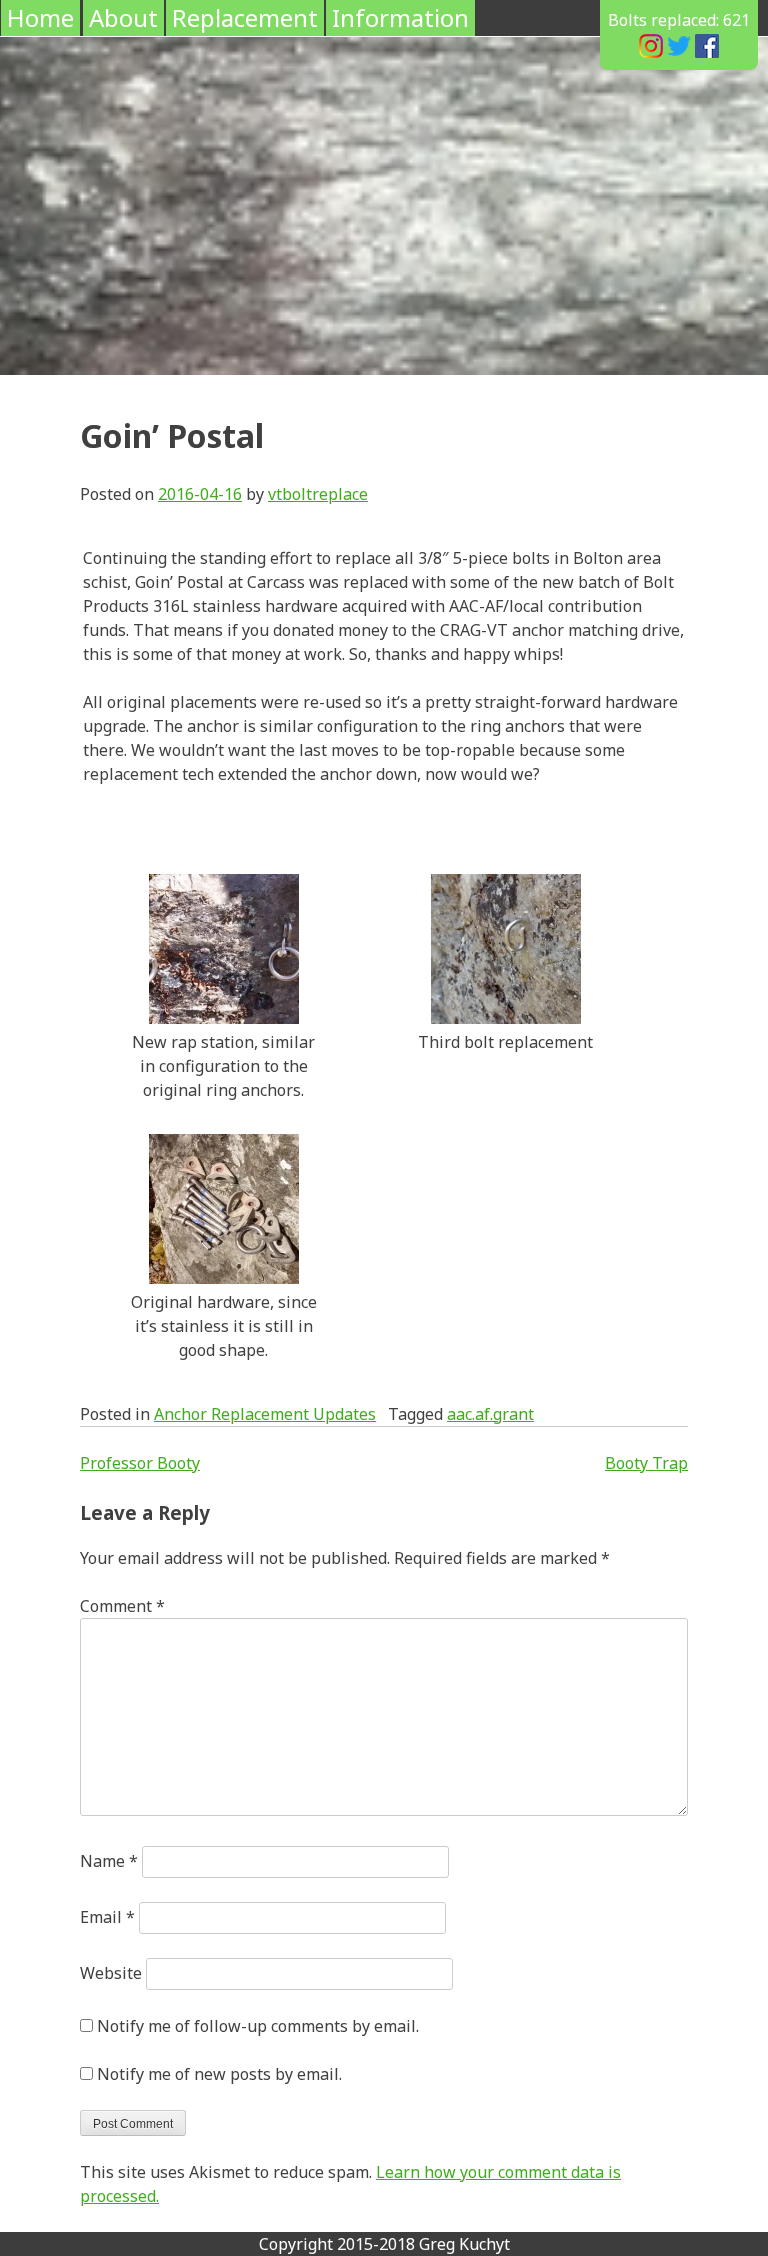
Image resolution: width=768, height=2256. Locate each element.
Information (400, 17)
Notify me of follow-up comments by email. (258, 2026)
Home (40, 17)
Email (107, 1917)
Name (109, 1861)
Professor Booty (140, 1463)
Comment (122, 1606)
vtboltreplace (318, 494)
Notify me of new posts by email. (219, 2074)
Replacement (245, 17)
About (123, 17)
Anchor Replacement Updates (265, 1414)
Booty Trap (646, 1463)
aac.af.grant (490, 1414)
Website (111, 1973)
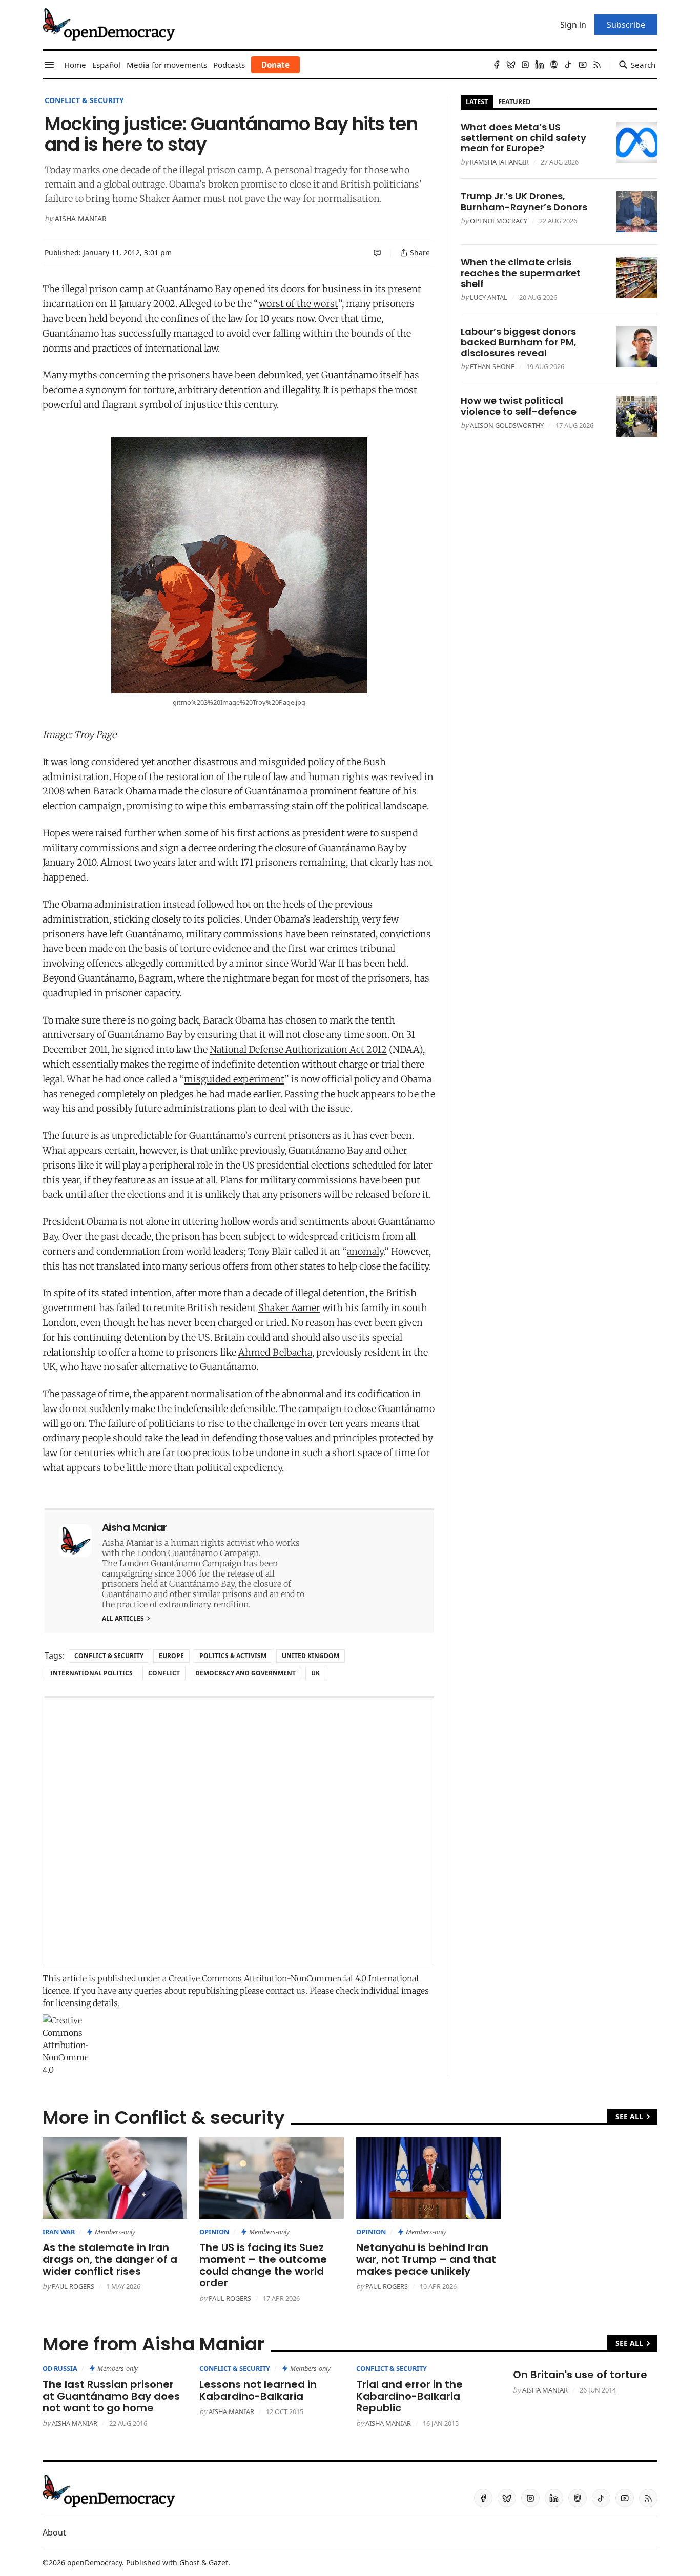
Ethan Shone (492, 366)
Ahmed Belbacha (275, 1352)
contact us (285, 1991)
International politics (91, 1673)
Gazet (218, 2562)
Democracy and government (245, 1673)
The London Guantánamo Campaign (171, 1563)
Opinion (214, 2231)
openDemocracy (498, 221)
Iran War (59, 2231)
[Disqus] (239, 1832)
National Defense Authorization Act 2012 (298, 1049)
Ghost (189, 2562)
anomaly (365, 1251)
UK (315, 1673)
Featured (514, 101)
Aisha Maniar (81, 218)
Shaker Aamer (289, 1308)
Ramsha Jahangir (499, 162)
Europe (171, 1655)
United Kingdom (310, 1655)
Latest (477, 101)
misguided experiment (234, 1079)
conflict (164, 1673)
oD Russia (60, 2368)
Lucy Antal (488, 297)
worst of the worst (298, 304)
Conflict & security (84, 100)
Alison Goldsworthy (507, 425)
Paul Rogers (73, 2286)
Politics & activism (232, 1655)
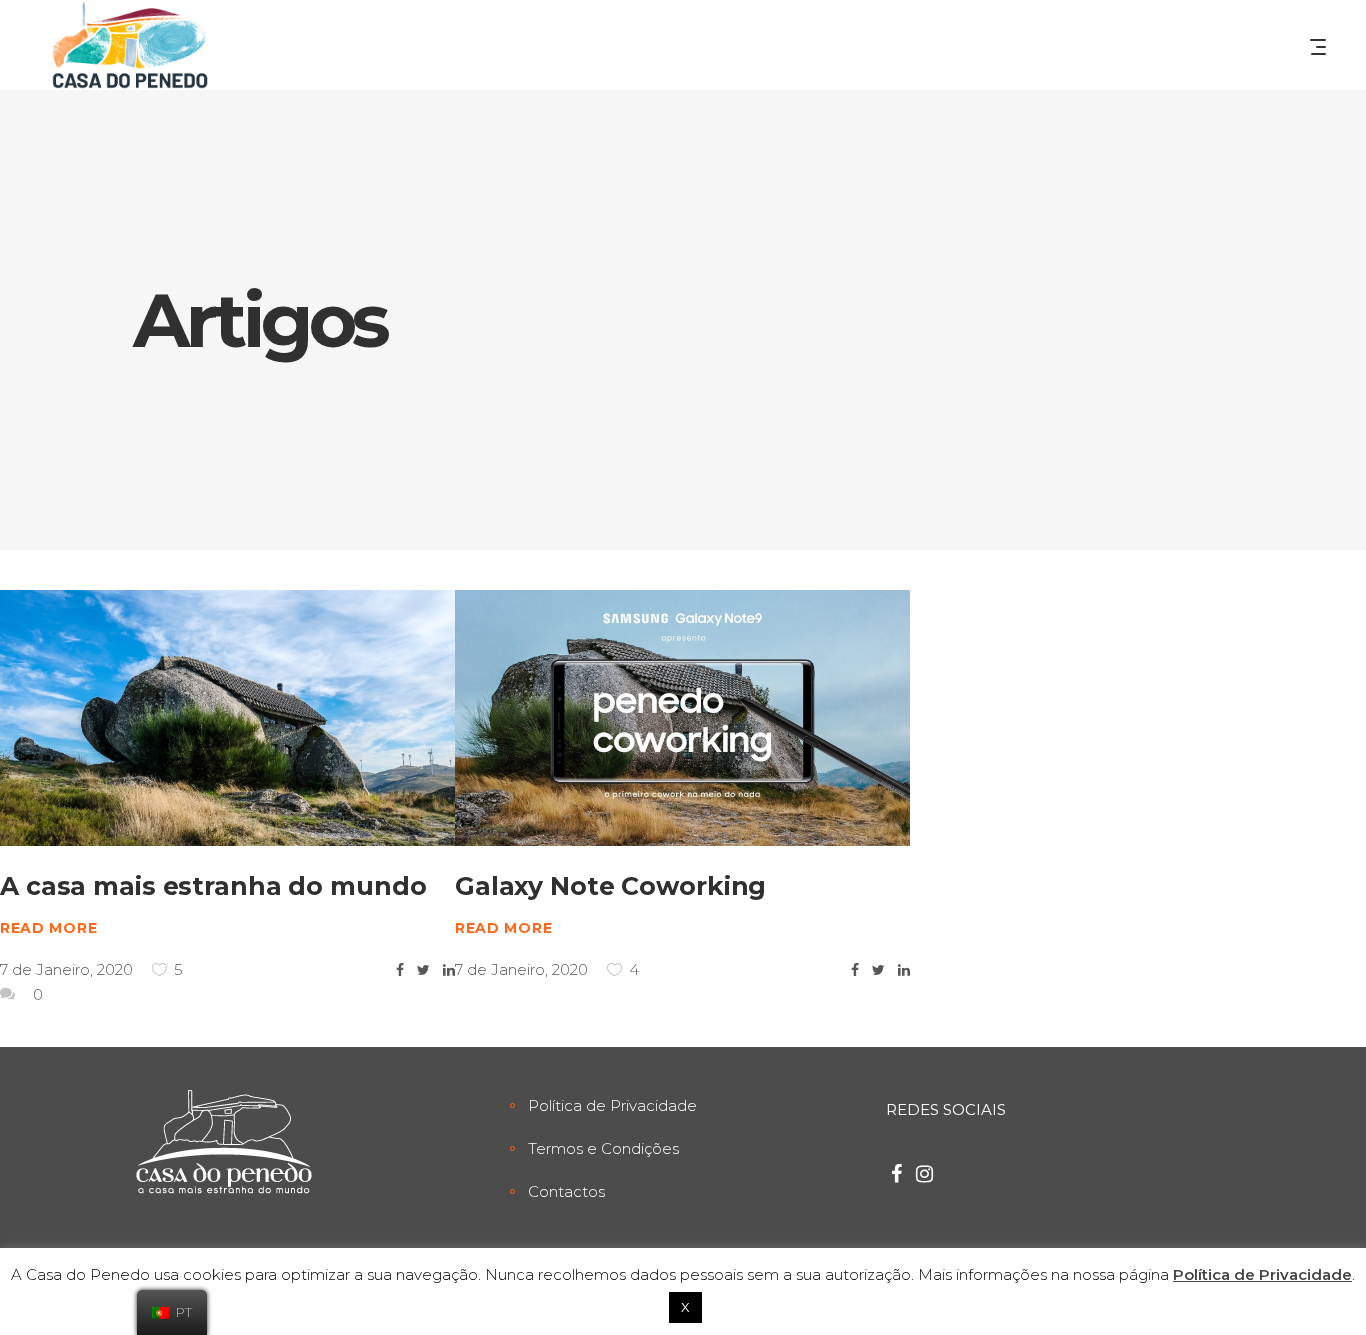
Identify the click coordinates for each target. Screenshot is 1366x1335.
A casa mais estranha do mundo (213, 886)
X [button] (685, 1307)
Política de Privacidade (612, 1105)
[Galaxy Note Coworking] (682, 718)
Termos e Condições (603, 1148)
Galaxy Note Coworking (610, 886)
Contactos (566, 1191)
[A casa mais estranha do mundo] (227, 718)
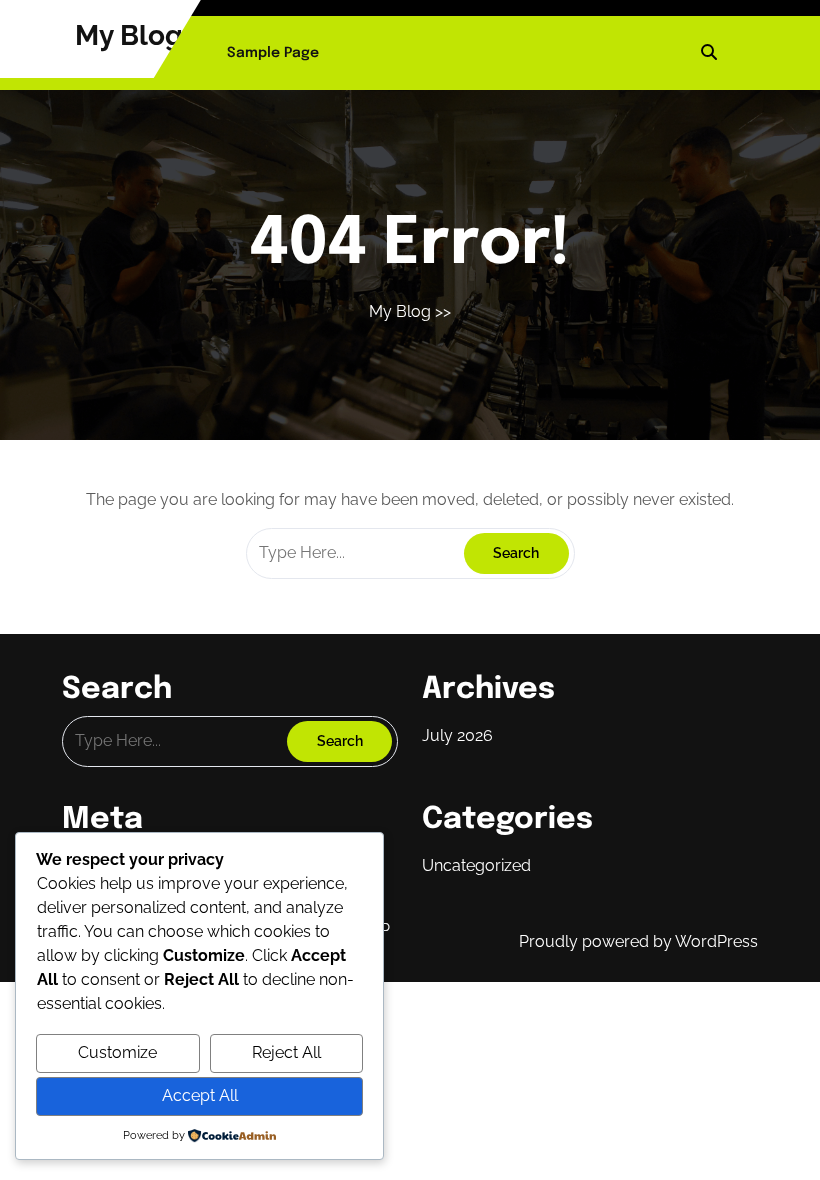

• **YOUR INSTRUCTIONS**:
Show me all lines in the records that contain "each".

• **SOLVED EXERCISE**:
Image resolution: width=768, height=2256. Locate each element.
Identify the click coordinates for each target. Screenshot is 1366x1335.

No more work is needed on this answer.